Para o território brasileiro, à medida que a temperatura média global for aumentando, são projetadas elevações na quantidade total de chuvas nas regiões Sudeste e Sul e diminuição no Centro-Oeste, em grande parte do Nordeste e no leste da Amazônia. As temperaturas médias da parte do país situada acima do Sudeste podem subir entre 3º e 4º C até o fim deste século.

Segundo o documento divulgado agora, ondas de calor extremamente fortes que ocorriam uma vez a cada 100 anos antes do século XX, quando a influência humana sobre o clima era pouco significativa, tornaram-se atualmente 4,8 vezes mais frequentes e 1,2 ºC mais quentes. Se a temperatura global aumentar 1,5 ºC, esse tipo de evento extremo será 8,6 vezes mais frequente e 2 ºC mais quente do que há 150 anos. Mais meio grau de subida na temperatura média do planeta, atingindo uma elevação de 2 ºC, fará, segundo projeções do IPCC, com que essas ondas de calor se tornem 13,9 vezes mais comuns e 2,7 ºC mais quentes.

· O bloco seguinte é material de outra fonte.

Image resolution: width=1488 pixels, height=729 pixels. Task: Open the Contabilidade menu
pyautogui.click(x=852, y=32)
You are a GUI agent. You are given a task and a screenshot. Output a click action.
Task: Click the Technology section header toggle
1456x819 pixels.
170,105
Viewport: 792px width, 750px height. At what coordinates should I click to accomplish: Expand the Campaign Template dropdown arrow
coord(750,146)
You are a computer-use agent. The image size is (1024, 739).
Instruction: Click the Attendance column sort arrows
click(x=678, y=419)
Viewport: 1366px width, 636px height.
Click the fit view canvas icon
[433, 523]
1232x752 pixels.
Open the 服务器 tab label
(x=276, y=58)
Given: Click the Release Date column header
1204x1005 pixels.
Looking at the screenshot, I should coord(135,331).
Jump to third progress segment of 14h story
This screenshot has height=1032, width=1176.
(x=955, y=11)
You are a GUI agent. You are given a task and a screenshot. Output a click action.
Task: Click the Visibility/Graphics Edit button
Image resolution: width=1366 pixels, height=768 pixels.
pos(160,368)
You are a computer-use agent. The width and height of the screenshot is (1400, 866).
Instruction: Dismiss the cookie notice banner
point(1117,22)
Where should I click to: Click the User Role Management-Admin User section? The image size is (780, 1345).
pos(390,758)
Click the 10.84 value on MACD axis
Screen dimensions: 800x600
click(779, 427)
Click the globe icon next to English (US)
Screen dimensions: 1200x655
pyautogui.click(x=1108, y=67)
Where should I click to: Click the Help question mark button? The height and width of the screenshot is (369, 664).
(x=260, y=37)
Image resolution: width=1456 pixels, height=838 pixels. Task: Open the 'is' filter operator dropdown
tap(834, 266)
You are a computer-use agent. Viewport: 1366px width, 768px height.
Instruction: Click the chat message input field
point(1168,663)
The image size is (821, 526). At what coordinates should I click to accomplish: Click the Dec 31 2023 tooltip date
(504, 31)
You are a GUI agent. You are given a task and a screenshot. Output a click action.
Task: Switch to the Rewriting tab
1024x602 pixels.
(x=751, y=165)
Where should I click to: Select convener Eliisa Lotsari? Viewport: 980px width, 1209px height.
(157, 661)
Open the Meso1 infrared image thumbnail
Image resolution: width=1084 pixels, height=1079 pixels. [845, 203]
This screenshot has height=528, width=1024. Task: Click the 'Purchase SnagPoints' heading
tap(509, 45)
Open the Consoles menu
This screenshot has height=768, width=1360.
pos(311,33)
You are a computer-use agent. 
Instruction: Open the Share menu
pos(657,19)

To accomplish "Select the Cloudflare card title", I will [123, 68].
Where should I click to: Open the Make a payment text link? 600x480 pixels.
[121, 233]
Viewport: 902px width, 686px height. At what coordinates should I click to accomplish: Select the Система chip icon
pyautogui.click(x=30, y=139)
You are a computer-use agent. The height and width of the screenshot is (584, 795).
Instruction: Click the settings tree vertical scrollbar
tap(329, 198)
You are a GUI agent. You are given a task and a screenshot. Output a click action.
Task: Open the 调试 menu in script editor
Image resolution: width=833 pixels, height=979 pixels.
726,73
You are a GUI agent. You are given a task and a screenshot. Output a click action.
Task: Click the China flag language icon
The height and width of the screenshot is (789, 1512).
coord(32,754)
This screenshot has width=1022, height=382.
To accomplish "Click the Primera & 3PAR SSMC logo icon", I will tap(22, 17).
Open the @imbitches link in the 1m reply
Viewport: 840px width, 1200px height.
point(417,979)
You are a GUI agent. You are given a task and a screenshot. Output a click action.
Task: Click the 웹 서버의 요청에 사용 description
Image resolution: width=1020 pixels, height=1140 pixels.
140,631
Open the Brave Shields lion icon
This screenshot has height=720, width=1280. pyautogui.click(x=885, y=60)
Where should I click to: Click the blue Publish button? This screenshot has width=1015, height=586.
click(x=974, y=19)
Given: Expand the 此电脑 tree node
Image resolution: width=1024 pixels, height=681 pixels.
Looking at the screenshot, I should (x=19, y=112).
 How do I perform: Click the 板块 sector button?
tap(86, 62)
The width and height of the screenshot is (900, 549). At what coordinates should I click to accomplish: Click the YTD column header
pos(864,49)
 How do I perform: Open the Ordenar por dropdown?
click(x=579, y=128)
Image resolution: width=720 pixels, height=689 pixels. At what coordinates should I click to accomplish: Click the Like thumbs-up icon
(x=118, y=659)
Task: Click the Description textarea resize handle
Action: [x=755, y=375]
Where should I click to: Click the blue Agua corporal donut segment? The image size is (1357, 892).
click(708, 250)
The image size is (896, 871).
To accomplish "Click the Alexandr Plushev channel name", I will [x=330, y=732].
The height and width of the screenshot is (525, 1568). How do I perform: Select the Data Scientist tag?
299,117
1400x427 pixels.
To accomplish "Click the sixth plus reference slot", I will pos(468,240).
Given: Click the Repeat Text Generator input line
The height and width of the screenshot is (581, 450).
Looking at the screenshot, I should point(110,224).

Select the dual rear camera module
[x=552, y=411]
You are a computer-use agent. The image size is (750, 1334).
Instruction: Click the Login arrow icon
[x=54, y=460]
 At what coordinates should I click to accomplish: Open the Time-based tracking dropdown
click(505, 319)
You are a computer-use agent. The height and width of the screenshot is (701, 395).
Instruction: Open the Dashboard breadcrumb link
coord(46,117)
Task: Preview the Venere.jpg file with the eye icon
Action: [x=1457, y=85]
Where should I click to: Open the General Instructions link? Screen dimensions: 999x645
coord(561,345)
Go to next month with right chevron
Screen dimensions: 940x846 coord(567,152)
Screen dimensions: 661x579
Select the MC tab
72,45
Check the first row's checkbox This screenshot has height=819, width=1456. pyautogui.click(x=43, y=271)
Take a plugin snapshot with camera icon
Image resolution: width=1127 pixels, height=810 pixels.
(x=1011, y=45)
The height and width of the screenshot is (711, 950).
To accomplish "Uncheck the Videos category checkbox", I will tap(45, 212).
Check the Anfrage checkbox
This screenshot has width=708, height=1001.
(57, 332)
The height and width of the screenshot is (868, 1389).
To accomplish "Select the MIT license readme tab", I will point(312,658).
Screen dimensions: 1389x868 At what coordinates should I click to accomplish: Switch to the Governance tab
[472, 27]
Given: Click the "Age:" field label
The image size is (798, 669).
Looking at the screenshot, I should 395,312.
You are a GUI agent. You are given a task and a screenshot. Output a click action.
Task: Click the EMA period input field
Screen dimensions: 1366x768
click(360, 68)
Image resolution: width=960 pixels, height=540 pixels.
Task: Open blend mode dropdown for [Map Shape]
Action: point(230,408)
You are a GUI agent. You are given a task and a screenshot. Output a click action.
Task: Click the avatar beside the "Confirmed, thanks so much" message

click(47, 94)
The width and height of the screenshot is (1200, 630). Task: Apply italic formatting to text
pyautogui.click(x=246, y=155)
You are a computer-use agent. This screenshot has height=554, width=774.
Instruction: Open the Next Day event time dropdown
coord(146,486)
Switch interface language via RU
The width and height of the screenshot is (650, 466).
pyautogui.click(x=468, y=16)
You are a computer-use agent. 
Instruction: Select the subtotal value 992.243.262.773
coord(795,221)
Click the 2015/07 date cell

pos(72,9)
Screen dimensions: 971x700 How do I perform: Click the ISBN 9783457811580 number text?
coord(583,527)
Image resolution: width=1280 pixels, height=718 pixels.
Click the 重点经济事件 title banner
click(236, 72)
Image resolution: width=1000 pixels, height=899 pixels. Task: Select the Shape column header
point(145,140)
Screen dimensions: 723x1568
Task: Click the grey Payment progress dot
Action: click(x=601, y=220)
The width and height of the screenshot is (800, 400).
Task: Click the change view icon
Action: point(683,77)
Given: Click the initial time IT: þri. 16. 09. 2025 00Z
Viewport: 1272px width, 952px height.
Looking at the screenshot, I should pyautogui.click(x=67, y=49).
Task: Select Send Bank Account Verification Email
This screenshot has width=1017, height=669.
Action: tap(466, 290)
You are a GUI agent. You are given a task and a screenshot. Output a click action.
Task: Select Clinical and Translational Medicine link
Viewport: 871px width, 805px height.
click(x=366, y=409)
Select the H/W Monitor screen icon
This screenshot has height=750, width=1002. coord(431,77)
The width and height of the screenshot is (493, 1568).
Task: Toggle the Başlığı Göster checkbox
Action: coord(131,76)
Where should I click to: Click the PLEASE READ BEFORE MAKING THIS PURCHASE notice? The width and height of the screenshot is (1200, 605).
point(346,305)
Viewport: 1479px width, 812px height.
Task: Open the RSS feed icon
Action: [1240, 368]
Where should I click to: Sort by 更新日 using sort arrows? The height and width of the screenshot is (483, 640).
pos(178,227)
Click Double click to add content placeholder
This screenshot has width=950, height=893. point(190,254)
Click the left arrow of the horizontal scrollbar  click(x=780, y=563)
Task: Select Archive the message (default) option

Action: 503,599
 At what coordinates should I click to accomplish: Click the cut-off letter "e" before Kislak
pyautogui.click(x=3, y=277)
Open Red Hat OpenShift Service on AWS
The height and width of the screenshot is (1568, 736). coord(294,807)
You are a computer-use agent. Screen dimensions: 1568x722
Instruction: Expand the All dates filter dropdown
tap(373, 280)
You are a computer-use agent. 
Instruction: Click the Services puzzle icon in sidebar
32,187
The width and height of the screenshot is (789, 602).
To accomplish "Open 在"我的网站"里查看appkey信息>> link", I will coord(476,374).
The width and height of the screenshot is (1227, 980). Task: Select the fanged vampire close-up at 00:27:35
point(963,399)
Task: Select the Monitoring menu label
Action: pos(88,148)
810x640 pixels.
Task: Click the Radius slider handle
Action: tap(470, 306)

Tendências semelhantes aparecem no documento com relação a eventos extremos relativos a chuvas e secas severas. “O novo relatório sai em um momento em que vivemos vários eventos extremos climáticos, como as fortes chuvas na Alemanha e na Bélgica e a seca em partes do Brasil, e a ciência mostra cada vez mais a influência das atividades humanas na ocorrência desses fenômenos”, comentou, durante o webinário, o agrônomo Jean Ometto, pesquisador do Inpe e um dos coordenadores do Programa FAPESP de Pesquisa sobre Mudanças Climáticas Globais (PFPMCG).